発明特許とは
発明特許とは
最近、「発明特許」と言う言葉を耳にします。この「発明特許」とは一体何を意味するのでしょうか?
結論から言うと、専門的には「発明特許」という言葉は使わないです。いきなりですみません。あえて言えば、「発明」をして「特許」をとる、という意味になると思います。
一方で、「特許発明」という言葉は存在します。これは、特許になっている発明という意味で用いられています。では、「発明」や「特許」とは、一体どんなものでしょうか?そこで、今回は「発明」と「特許」について説明します。
発明とは何か
まず、「発明」について説明します。
弁理士は、発明とは何ですか?と聞かれれば、すぐに次のように答えるでしょう。特許法には「発明とは、自然法則を利用した技術的思想の創作のうち高度なものをいう」と書かれています。
つまり、特許法上の「発明」とは、
- 自然法則を利用していること
- 技術的思想であること
- 創作であること
- 高度であること
の4つの条件が必要ということです。このうち、4番目の「高度であること」という条件は、他の条件(新規性や進歩性)で判断されるため、重要度は低いといえます。
特許庁の審査における「発明」とは
また、特許庁の審査基準には、発明に該当「しない」ものの例が列挙されています。以下のものは、特許法の対象外ですので特許制度では保護してもらえません。
「発明ではない」場合の例が挙げられています。
自然法則自体
例:エネルギー保存の法則や万有引力の法則
単なる発見であって創作でないもの
例:天然物から人為的に単離した化学物質や微生物
自然法則に反するもの
例:いわゆる永久機関
自然法則を利用していないもの
例:経済法則、ゲームのルール、数学の公式
技術的思想でないもの
例:技能、情報の単なる提示、美術創作物
発明の課題を解決するための手段は示されているものの、その手段によっては、課題を解決することが明らかに不可能なもの
例:誤った因果関係を前提としたもの
このように特許庁では、「発明に該当しないもの」が列挙されていますので、とても参考になりますね。
特許とは何か
次に、「特許」について説明します。
「特許」とは、発明を保護・利用を通じて、発明を奨励することで、産業を発達させるための制度です。つまり、最終目的としては、産業を発達させるための制度なのです。
特許制度は、産業を発達させることを目的として発明を奨励しています。そして、発明を奨励するために、制度として一番重要なことは、発明した人や会社が国に申請すれば、国が特許権を与えて発明を保護してくれる点です。保護しれくれれば、一生懸命に開発するインセンティブが働きます。逆に、もし特許制度がなければ、開発してもすぐに真似されてしまうため、開発をやめてしますことにつながりますよね。

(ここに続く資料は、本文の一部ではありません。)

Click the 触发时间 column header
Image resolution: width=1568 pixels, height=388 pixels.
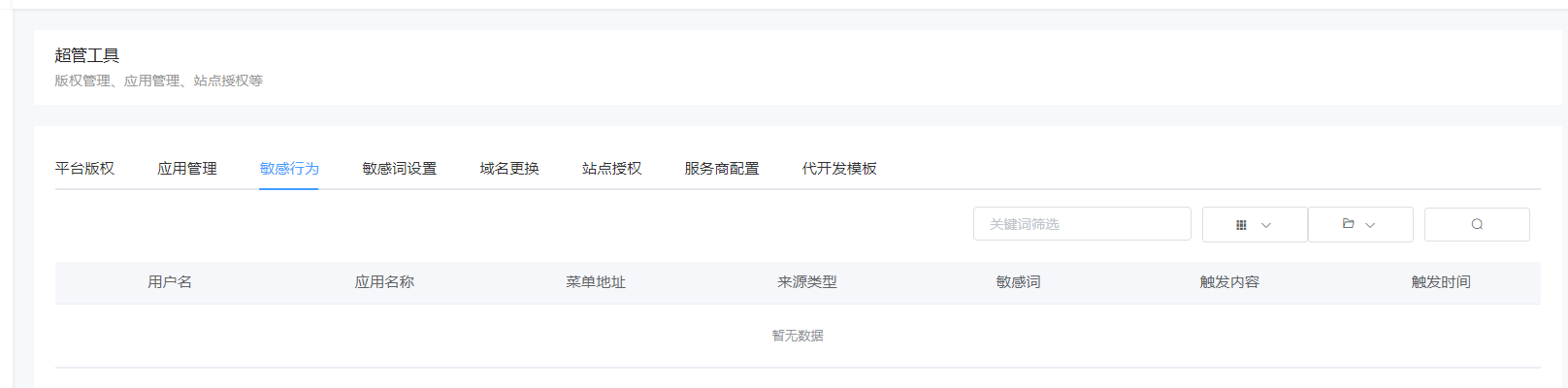1441,282
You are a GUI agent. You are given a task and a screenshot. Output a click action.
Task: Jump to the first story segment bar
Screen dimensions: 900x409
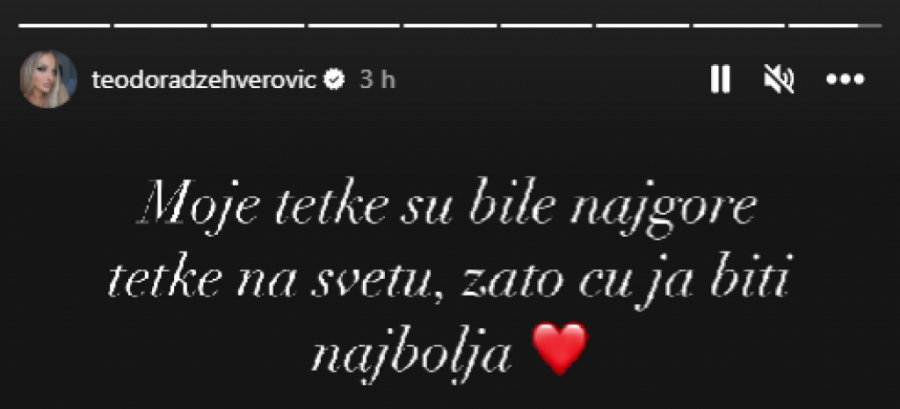[x=64, y=25]
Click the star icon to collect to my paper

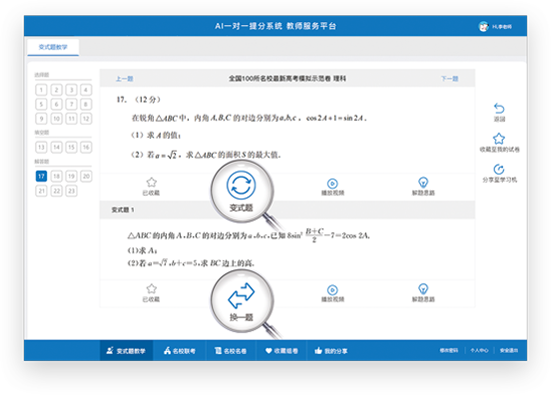(499, 138)
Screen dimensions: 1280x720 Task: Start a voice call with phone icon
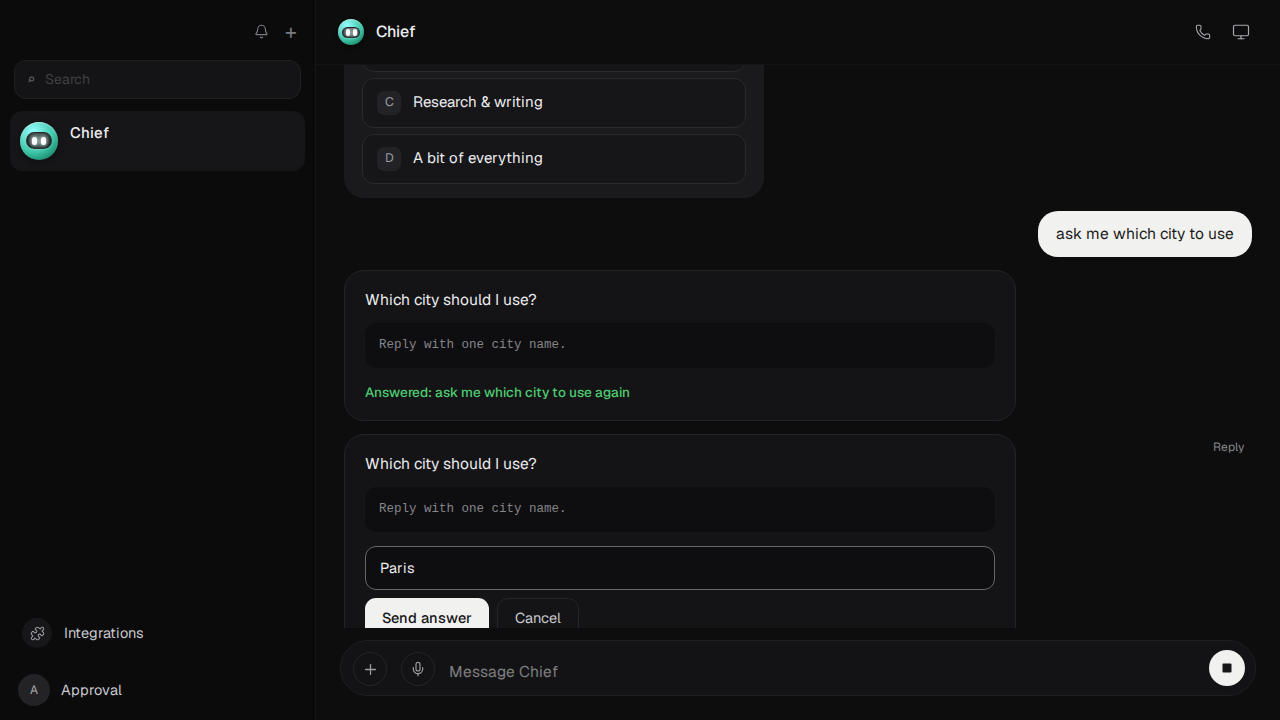(1203, 32)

ここで「保護」と言っても、国が勝手に保護してくれるものではなく、個人や会社が自ら動いて国に対して申請することが必要です。まず特許庁に申請し、審査を受けて合格すれば、申請日から20年間は発明を独占的に実施することができます。つまり、発明を保護するといっても、期限があって、20年間に限定しますよ、ということです。
ここで「独占的に実施」と言う意味は、特許権のある発明を他の人や会社が実施したときには、これを差し止めたり、損害賠償を請求したりできる、ということです。つまり、「真似はやめてね」、さらに「真似しているのならお金払ってね」ということです。
まとめ
- 「発明特許」という言葉は使いません。
- 発明とは、自然法則を利用した技術的思想の創作のうち高度なもの、を意味します。
- 特許とは、発明を特許庁で審査してもらって認められれば、国からもらえる独占的な権利です。出願から20年の期間です。
皆様も発明をして特許権を取得しませんか?そして、発明を独占的に実施することを通じて、究極的には日本の産業を発達させましょう!